In previous posts I've discussed a native Apache Spark connector for MongoDB (NSMC) and NSMC's integration with Spark SQL. The latter post described a naive implementation of Spark SQL integration, intended to demonstrate its value and the applicability of Spark SQL's recently introduced external data source API. In particular, I had then made no attempt to make the implementation efficient.
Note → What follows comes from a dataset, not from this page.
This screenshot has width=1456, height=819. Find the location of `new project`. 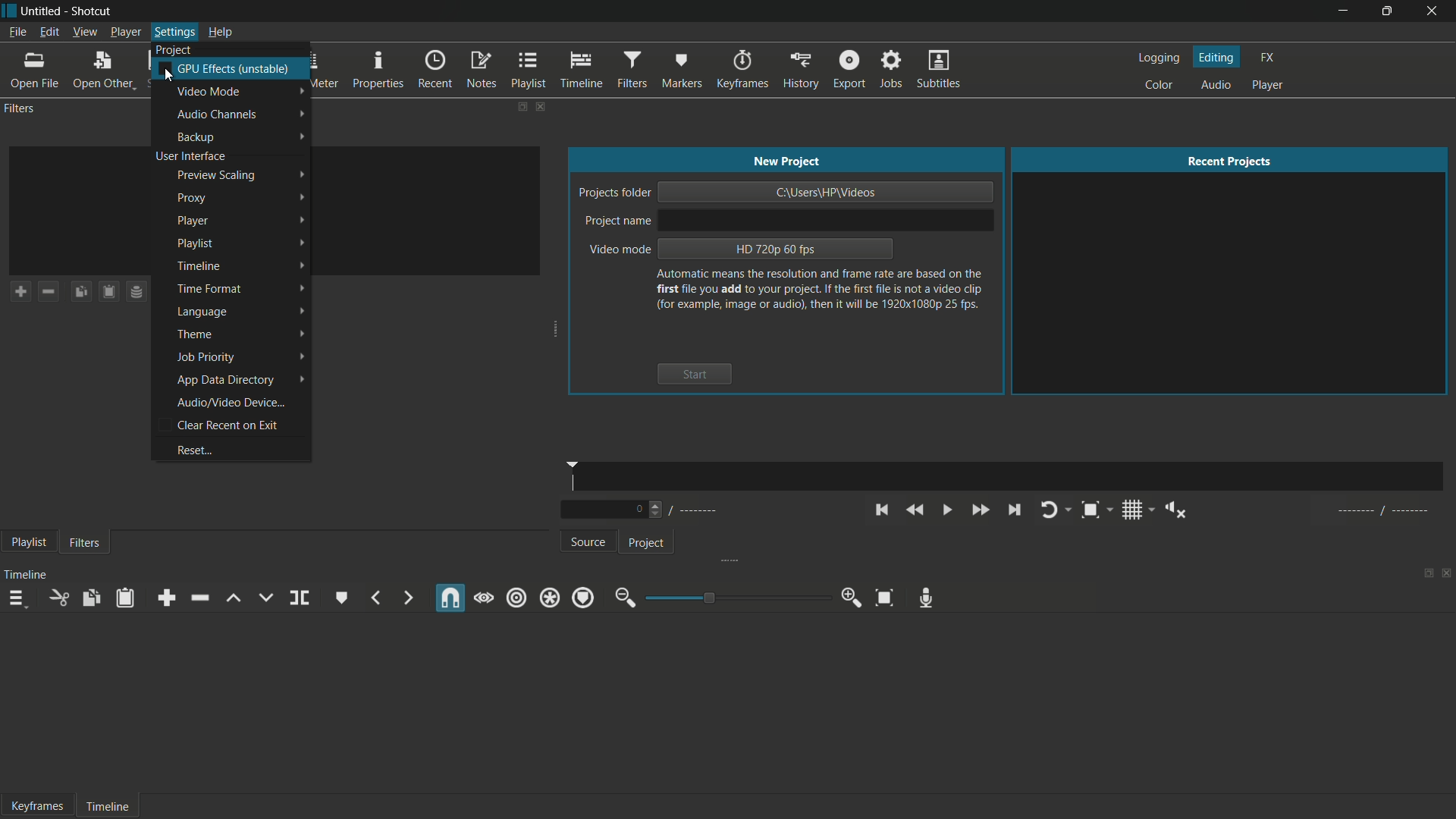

In this post I will describe how to use some of the features of the external data source API to achieve a much more efficient Spark SQL integration.
General Approach
As discussed in earlier posts, the major challenges in implementing a Spark SQL external data source for MongoDB are:
- Efficient schema inference for the entire collection.
- Efficient use of MongoDB's query capabilities, based on Spark SQL's projection and filter pushdown mechanism, to obtain the data required for each Spark SQL query.
The NSMC project is hosted on GitHub, and the class nsmc.sql.MongoRelationProvider is a good starting point for reading the Spark SQL integration code.
Schema Inference
The Spark SQL schema for a MongoDB collection is computed when the collection is registered using, say, Spark SQL's CREATE TEMPORARY TABLE command. The goal of schema inference is to generate a Spark SQL schema (Seq[StructField]) to which each document in the collection conforms, so that each document can be converted to an org.apache.spark.sql.Row in order to produce an RDD[Row] as a query result. Some of the subtleties of what it means to infer such a schema were discussed in the original post on Spark SQL integration.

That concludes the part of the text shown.